The Curry-Howard correspondence is the observation that systems of formal logic and systems of typed computation share the same structure. Propositions correspond to types, proofs correspond to programs, and the process of checking a proof corresponds to type-checking a program. The correspondence is also called “propositions as types.”
Haskell Curry first noticed that the types of combinators in combinatory logic mirror the axioms of implicational logic. William Alvin Howard later extended the observation to natural deduction and the simply typed lambda calculus, showing that proof normalization corresponds to program evaluation.
The correspondence connects three fields: logic (what can be proved), type theory (what can be typed), and category theory (what can be constructed). Extending it further, one arrives at the slogan “proofs as programs, propositions as types, cut elimination as computation.”

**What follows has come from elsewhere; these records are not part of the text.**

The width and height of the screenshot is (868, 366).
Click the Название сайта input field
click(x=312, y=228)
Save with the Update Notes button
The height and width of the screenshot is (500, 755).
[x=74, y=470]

In the formal architecture of this vault, the semiotic universe pairs a complete Heyting algebra with a typed lambda calculus. The types of the lambda calculus are drawn from the Heyting algebra of judgements. This is the Curry-Howard correspondence at work: constructing a term of a given type amounts to producing a proof of the corresponding proposition.
Proof assistants such as Lean, Coq, and Agda implement the Curry-Howard correspondence directly. Writing a proof in these systems is writing a program, and the type checker verifies that the proof is correct.